According to Soasta's Tom Lounibos, the company is delivering "a first" with this extension; i.e., a platform that both software developers and non-programmers can use to build and execute complex functional tests. As well as HTML5 compliancy, Soasta's testing solution also supports technologies including Ajax, Flash/Flex, and Silverlight, as well as SOAP and REST web services.
"Teams that automate with Selenium run into framework and maintenance problems, and run into them in a hurry," said Matt Heusser of STPCollaborative. "SOASTA is the first of a new breed of Selenium-based solutions that have the potential to solve those problems out of the box because they have built the performance capabilities first; the entire system is designed to work together."
Key advances in SOASTA's functional testing solution built on Selenium include:
- Creation: Instead of coding in Java, Python, C++, C#, or other languages, users record tests directly in the browser and then edit them in a visual test creation environment.

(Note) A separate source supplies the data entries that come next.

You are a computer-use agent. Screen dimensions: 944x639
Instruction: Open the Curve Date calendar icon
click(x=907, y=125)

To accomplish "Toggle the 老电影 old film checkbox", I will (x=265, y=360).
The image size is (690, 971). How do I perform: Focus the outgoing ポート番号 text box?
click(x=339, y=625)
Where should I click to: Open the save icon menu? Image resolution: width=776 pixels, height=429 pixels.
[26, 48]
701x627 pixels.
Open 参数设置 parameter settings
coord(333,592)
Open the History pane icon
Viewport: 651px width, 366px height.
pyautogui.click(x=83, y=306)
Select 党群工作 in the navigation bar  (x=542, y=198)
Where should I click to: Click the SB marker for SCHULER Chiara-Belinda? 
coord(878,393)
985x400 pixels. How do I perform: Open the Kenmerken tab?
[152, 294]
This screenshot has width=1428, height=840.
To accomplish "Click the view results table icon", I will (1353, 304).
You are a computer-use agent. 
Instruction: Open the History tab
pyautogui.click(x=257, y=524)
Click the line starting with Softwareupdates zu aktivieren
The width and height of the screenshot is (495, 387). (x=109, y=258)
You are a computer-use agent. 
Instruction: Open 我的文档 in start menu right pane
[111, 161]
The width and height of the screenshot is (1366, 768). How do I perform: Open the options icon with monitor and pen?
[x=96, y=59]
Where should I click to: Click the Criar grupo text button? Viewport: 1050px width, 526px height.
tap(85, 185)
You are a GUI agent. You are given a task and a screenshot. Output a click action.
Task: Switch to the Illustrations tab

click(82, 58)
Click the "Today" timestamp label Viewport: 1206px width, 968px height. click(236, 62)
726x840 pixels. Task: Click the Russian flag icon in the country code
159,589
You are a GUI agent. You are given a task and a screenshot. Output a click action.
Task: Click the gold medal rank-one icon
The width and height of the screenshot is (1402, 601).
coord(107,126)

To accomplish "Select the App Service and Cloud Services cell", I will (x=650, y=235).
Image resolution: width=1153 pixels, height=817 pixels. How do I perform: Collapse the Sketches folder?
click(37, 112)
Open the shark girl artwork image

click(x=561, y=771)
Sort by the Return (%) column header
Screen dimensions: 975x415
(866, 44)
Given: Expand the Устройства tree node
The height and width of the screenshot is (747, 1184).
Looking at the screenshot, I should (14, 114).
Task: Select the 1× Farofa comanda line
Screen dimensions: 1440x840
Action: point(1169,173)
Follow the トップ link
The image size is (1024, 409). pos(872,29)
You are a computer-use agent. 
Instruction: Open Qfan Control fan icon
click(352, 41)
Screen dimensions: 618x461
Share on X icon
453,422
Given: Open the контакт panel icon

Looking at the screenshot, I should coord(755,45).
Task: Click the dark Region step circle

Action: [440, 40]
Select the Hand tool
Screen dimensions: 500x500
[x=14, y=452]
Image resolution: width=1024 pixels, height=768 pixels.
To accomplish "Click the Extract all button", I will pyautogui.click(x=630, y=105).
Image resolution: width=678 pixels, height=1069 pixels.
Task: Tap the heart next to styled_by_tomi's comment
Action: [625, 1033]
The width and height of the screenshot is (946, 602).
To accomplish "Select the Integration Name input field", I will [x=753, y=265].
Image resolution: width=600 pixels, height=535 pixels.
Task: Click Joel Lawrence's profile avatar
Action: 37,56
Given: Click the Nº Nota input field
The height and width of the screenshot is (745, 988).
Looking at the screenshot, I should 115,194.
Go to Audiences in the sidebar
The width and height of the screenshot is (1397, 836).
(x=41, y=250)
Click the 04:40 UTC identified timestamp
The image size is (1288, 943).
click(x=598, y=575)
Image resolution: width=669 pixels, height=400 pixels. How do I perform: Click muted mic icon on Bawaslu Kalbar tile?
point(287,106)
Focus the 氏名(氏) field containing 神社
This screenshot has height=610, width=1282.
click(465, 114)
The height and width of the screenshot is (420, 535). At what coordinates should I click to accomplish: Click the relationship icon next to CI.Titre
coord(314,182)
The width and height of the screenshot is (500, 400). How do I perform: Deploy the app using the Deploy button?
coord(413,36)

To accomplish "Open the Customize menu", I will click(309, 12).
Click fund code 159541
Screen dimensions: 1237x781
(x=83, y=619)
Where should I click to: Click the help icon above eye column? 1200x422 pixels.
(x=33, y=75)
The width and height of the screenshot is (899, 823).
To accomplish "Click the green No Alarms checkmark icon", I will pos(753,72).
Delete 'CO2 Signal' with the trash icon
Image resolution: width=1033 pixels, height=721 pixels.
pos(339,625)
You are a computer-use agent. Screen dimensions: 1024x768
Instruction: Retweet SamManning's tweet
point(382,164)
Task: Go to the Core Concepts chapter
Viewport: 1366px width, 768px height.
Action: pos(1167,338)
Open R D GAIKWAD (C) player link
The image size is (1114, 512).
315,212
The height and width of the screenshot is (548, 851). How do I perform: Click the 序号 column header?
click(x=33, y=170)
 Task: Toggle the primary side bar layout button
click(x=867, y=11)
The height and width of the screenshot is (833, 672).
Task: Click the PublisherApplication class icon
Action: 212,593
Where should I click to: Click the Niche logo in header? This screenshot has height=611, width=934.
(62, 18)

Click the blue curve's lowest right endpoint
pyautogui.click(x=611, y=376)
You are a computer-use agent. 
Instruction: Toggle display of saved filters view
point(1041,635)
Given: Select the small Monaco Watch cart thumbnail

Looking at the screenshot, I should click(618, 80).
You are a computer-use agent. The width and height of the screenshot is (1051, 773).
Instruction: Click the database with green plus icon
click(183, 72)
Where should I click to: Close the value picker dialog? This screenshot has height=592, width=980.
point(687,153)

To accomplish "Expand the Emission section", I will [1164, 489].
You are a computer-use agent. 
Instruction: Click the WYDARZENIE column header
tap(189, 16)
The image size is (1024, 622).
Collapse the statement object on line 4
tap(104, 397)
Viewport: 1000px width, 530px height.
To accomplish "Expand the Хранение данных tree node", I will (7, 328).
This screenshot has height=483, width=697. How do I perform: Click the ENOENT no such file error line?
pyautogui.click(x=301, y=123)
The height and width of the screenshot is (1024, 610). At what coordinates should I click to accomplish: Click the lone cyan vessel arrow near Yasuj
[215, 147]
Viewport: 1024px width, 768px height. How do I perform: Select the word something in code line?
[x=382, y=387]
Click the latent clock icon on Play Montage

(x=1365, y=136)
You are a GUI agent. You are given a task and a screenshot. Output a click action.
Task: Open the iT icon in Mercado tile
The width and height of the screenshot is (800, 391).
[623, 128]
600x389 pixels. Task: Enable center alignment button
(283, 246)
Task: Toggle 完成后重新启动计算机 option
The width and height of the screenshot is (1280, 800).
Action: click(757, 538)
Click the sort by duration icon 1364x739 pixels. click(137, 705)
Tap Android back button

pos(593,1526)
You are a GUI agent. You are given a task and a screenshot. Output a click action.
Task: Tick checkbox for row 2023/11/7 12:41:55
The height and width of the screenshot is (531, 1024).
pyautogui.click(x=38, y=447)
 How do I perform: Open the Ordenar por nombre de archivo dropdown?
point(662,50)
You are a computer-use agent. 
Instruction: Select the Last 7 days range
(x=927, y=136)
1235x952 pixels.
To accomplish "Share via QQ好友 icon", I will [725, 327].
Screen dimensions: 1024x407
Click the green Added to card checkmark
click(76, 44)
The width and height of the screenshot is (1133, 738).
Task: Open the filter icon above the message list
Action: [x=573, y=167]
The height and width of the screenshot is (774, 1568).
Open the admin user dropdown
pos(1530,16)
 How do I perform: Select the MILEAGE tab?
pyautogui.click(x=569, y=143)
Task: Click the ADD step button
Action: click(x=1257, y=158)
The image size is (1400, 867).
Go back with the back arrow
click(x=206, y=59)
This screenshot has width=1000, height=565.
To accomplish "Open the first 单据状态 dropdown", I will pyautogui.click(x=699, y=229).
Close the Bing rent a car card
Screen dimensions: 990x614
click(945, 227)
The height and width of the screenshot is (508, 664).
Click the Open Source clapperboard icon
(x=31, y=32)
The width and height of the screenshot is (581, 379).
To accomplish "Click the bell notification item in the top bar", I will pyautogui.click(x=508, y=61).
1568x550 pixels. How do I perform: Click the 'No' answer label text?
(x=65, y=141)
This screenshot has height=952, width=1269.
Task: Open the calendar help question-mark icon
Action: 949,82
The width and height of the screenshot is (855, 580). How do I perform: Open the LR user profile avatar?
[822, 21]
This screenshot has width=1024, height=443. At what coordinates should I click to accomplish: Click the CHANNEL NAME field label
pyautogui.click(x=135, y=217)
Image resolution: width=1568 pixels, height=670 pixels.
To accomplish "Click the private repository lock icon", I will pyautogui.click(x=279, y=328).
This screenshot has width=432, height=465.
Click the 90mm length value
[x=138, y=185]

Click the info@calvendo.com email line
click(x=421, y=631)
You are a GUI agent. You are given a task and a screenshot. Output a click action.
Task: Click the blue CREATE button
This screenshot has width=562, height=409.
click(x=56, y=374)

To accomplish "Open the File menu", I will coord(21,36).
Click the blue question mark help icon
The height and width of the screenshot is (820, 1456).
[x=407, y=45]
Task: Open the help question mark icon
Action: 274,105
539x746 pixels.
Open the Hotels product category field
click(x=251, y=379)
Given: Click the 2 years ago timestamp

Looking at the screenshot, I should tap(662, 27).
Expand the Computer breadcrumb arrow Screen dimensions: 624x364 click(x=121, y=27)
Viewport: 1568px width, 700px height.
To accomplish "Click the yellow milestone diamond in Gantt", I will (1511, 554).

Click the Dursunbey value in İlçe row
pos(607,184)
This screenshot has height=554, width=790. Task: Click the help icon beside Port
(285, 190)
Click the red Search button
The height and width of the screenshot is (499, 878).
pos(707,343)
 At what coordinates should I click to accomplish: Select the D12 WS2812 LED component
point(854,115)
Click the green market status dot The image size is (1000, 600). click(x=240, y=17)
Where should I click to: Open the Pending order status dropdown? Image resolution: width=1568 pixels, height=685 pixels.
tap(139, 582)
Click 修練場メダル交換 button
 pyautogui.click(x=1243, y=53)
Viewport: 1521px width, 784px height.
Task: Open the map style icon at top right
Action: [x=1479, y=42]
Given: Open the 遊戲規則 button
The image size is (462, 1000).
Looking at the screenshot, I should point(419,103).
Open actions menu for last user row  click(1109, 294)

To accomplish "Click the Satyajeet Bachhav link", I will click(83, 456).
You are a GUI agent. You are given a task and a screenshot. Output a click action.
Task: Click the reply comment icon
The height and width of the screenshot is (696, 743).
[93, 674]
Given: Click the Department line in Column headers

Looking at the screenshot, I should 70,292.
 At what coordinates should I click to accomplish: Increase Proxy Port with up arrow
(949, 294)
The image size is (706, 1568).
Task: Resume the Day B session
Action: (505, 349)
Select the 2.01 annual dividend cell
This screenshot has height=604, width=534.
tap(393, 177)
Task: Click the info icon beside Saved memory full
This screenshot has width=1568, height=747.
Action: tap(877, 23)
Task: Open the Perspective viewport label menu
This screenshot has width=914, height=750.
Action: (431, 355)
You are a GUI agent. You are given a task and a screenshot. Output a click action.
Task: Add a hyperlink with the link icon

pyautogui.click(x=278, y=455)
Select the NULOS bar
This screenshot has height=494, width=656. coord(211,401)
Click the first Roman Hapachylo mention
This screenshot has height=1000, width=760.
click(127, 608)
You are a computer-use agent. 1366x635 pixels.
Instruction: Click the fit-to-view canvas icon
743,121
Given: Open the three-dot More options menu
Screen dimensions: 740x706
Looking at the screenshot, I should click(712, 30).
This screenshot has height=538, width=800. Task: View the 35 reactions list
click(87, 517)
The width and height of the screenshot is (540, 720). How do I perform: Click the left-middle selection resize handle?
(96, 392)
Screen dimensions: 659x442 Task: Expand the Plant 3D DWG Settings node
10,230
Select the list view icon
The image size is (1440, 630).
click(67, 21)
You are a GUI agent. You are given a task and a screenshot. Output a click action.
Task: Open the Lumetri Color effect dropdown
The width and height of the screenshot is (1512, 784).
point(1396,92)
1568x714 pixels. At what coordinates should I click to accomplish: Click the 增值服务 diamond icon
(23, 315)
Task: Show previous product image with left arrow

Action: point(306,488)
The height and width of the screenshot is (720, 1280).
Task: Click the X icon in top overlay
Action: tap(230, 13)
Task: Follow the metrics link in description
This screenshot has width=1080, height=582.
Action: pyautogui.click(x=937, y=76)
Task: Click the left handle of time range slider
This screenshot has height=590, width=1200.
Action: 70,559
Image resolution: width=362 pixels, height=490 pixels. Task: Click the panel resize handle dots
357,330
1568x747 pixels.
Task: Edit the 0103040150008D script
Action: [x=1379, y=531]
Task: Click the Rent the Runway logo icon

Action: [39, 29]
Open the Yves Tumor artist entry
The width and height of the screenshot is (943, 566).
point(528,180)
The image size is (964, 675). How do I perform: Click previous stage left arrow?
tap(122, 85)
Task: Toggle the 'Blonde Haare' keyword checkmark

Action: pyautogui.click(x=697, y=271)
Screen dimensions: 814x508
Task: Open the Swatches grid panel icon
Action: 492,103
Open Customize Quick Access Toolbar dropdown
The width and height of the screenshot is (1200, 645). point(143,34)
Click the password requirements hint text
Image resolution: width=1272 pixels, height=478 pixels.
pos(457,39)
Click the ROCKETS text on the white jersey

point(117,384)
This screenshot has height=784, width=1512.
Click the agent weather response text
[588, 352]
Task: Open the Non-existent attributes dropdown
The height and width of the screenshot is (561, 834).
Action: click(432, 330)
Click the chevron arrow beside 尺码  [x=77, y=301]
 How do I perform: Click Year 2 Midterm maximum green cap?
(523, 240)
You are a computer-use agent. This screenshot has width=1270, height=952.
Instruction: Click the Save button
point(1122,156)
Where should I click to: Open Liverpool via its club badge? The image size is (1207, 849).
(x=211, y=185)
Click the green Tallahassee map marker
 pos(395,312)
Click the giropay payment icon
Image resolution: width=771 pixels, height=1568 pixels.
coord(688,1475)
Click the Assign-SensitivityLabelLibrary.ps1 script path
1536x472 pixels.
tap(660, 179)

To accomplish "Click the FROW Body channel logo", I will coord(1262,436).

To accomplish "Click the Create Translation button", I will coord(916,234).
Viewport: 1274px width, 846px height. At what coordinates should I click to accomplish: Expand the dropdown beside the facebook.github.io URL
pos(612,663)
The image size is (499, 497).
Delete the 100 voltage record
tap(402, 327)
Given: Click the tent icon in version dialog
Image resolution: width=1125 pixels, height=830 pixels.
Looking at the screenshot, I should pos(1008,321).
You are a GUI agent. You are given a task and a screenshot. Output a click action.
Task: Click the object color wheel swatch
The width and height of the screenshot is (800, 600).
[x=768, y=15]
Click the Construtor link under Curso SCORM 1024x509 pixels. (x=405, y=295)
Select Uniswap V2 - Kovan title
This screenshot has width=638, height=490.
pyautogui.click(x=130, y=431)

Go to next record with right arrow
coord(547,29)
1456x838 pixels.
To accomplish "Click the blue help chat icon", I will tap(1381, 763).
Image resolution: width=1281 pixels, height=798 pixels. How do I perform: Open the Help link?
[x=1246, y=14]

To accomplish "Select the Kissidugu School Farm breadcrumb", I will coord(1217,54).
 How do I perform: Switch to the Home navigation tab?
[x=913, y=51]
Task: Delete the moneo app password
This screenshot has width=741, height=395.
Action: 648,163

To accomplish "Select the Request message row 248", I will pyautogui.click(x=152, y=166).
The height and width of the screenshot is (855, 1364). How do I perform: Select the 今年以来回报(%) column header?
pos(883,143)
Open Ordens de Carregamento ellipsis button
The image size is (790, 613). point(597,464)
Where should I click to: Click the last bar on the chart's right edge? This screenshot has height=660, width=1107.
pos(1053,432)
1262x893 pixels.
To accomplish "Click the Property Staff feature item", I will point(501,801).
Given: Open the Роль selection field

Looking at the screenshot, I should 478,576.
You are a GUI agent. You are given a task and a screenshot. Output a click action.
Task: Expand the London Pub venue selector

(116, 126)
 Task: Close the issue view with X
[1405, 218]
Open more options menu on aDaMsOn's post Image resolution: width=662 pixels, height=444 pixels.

- User behavior: CloudTest's recording agent captures all individual browser action events at the DOM level for more accurate test playback through any browser on any platform — Mac, Windows, or Linux.
- Visual programming: The visual editing environment supports iteration, nesting, looping, and conditionals for building complex tests. A rich set of test validations, location strategies, and other components can be extended with custom JavaScript.
- Agile development and testing: Functional tests, distributed test execution, and detailed test results can easily be incorporated into continuous test integration frameworks like Hudson and Jenkins.